Steve,
No I haven't.  Where can I find it?
Jim

On Wed, Mar 27, 2013 at 10:26 AM, Steve Richfield <[email protected]
> wrote:

> Jim,
>
> Have you looked at my placement/payload view of grammar and semantics?
>
> Note that the job of people who edit is to improve grammar and simplicity
> of expression.

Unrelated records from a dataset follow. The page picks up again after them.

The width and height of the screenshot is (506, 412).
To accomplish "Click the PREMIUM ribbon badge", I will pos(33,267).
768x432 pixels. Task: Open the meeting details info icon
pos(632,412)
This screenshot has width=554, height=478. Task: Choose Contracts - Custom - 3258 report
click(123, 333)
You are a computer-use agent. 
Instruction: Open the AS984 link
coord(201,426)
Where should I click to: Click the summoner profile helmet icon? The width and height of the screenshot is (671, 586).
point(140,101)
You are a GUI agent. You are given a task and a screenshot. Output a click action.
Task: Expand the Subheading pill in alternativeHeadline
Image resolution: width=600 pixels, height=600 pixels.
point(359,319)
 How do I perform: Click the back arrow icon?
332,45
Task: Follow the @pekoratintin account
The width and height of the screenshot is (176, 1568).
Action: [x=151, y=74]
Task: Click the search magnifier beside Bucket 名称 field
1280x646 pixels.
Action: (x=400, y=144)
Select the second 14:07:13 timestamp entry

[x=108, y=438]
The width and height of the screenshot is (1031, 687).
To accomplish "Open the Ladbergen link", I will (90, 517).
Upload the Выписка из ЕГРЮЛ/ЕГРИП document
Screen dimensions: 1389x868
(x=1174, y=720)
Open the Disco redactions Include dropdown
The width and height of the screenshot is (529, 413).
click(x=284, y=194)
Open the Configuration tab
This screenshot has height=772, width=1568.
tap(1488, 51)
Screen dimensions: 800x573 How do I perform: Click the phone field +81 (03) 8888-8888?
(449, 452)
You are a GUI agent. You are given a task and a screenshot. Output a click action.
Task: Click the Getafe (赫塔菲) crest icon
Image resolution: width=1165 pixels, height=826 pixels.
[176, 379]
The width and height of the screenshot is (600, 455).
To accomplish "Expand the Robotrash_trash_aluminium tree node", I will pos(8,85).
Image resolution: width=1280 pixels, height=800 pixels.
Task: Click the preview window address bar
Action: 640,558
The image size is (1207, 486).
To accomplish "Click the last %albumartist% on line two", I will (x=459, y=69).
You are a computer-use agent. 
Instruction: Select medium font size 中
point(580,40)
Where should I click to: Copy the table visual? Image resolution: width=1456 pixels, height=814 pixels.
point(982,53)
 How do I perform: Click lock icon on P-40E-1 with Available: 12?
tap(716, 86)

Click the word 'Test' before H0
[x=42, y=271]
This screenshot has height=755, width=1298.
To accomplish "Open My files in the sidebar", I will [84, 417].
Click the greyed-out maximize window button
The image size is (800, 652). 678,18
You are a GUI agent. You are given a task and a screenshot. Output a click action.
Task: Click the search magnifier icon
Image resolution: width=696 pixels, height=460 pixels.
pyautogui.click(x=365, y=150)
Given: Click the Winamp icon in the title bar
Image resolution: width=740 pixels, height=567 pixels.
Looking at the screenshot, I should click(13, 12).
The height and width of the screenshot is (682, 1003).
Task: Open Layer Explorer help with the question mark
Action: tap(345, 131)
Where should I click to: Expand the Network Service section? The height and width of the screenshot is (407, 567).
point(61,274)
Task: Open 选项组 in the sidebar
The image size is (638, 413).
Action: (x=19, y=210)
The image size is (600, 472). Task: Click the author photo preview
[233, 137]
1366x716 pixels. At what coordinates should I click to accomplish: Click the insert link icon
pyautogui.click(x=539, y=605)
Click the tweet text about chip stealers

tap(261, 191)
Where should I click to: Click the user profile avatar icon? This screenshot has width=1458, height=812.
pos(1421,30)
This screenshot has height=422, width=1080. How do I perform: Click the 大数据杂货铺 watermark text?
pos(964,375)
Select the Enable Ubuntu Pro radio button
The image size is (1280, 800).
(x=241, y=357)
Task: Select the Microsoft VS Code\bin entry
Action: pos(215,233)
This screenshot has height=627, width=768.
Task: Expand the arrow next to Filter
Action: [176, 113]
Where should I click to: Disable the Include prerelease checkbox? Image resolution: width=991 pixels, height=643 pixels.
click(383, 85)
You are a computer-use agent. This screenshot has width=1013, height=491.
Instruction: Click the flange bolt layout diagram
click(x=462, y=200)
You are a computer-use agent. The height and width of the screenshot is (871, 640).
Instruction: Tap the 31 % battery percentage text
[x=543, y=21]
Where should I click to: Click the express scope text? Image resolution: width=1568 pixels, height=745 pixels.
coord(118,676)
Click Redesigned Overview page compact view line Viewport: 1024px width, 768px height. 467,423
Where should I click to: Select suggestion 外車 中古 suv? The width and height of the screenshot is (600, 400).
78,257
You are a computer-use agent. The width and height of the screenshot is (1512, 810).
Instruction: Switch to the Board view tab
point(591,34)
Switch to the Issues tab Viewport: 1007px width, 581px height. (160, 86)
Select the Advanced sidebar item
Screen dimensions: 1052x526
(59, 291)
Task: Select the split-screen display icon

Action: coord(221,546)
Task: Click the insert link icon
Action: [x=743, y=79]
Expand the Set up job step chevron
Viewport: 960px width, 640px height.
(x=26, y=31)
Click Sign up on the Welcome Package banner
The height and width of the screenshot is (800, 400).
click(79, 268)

The mere presence of such people is an indictment of
> well-structured grammar.
>
> Steve
> ==================
> On Wed, Mar 27, 2013 at 7:16 AM, Jim Bromer <[email protected]> wrote:
>
>> I like Hausser’s system but it does not solve the kinds of problems that
>> I need to solve.  His left associative system with the pointer or
>> address to other parts of associated speech certainly seem more sensible
>> then the grammars that use a method of direct substitution to determine
>> whether the formation of a sentence is grammatical.  But I am more
>> interested in the meaning of sentences and I believe that there is too much
>> that the theories of elementary formal grammar have not solved.  I
>> haven’t finished the paper that Hausser sent but I will get back to it in a
>> few weeks.
>>
>>
>>
>> I believe that the initial interpretation of sentences partly relies on
>> the meaning and roles of words that can be learned but which are not
>> necessarily found from within a strict partitioning of the constituents and
>> elements and fundamental systems of the grammar.  So, just as Hausser’s
>> grammar seems a little more sensible than the strictly substitutional
>> generative grammars, I believe that we need to find a way to combine more
>> from semantics into the initial stages of recognition.  These
>> rules should be largely associative and could be expressed as
>> substitutions, but they may not be found from a conventional analyses of
>> how these fundamental systems may be generated.  So the most
>> unconstrained system of formal generative grammar might be needed to
>> express the range of human language but once the grammatical sentences of
>> the language were found it might turn out that they can be expressed by
>> simpler systems.  The conclusion of my thought on this would be to say
>> that we need a greater freedom to discover the relationships between words
>> and phrases to discover how words are used to govern the discovery of the
>> meaning of the expressions.  Words and phrases are used to convey ideas
>> but they also convey the instructions on how to encode and decode the words
>> and phrases of the expressions used.  Formal generative grammar was an
>> attempt to figure out how this is done but I think the study of the subject
>> got a little sidetracked onto the problems of defining a computational
>> system of what is ‘grammatical’ rather than what is that is to be
>> understood.
>>
>>
>>
>> But Hausser has given us a little more freedom to use in our attempts to
>> figure this problem out.
>>
>> Jim
>>
>>
>> On Sun, Mar 24, 2013 at 5:00 PM, Piaget Modeler <
>> [email protected]> wrote:
>>
>>>
>>>
>>> ------------------------------
>>> Date: Sun, 24 Mar 2013 10:43:26 +0100
>>> Subject: Re: Parsing Natural Language
>>> From: Roland Hausser
>>> To: [email protected]
>>>
>>>
>>> Hello Mike,
>>>
>>> Thank you for your email and the comments by
>>> Jim Bromer and Steve Richfield.  They touch
>>> on some very general issues which are difficult
>>> to address specifically.  Therefore I attach a
>>> recent paper which appeared in
>>>
>>>   Semantics in Data and Knowledge Bases: 5th International
>>>   Workshop SDKB 2011, Zürich, Switzerland, July 3, 2011,
>>>   Revised Selected Papers (LNCS 7693
>>>   Applications, incl. Internet/Web, and HCI) [Paperback]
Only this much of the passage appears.